==== Passage provided
Édouard de Niéport, usually known as Édouard Nieuport (1875–1911) was the co-founder with his brother Charles of the eponymous Nieuport aircraft manufacturing company, Société Anonyme Des Établissements Nieuport, formed in 1909 at Issy-les-Moulineaux. An engineer and sportsman, Édouard was also one of the pre-eminent aeroplane designers and pilots of the early aviation era (from the late 19th century to the outbreak of World War I in 1914).

As a pilot, he set a new world speed record of 74.37 mph on 11 May 1911 at Mourmelon, flying his Nieuport II monoplane, powered by a 28 hp engine of his own design. Later that year at Châlons, he bettered this time with a new record of 82.73 mph. Racing for the Gordon Bennett Trophy in July at Eastchurch, he finished third, beaten for first place by one of his own aircraft, flown by the American pilot C. T. Weymann.

==Biography==
He was born on 24 August 1875 in Blida, Algeria, the son of an officer in the French army, and brother of fellow aviator Charles de Niéport. He died after the wing of his aircraft stalled during a turn during a military display on 16 September 1911 in Charny, France.

==Records set by his aircraft==

At Buc the same year, the pilot Gobé set a new closed-circuit distance record of 459.968 mi in a Nieuport design. In the Gordon Bennett Trophy race his designs were placed both first and third.
========
==== Data extracts
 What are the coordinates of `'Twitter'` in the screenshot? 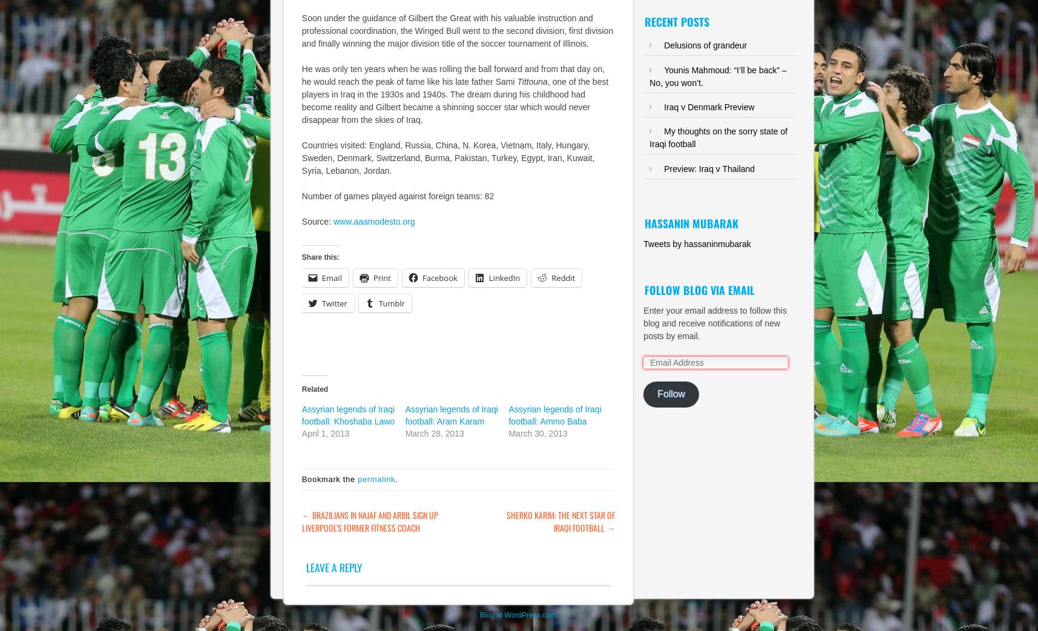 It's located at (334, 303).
========
==== Data extracts
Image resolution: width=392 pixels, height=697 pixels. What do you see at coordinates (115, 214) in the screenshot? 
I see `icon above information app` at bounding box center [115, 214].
========
==== Data extracts
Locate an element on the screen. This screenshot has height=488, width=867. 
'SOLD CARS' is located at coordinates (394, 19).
========
Task set:
1. Translate into French the following sentence from the passage on Édouard Nieuport: "He was born on 24 August 1875 in Blida, Algeria, the son of an officer in the French army, and brother of fellow aviator Charles de Niéport."
2. Reproduce without alteration the portion of the passage on Édouard Nieuport from "At Buc the same" to "first and third.".

Task responses:
1. Il est né le 24 août 1875 à Blida, en Algérie, fils d'un officier de l'armée française et frère de son confrère aviateur Charles de Niéport.

2.
At Buc the same year, the pilot Gobé set a new closed-circuit distance record of 459.968 mi in a Nieuport design. In the Gordon Bennett Trophy race his designs were placed both first and third.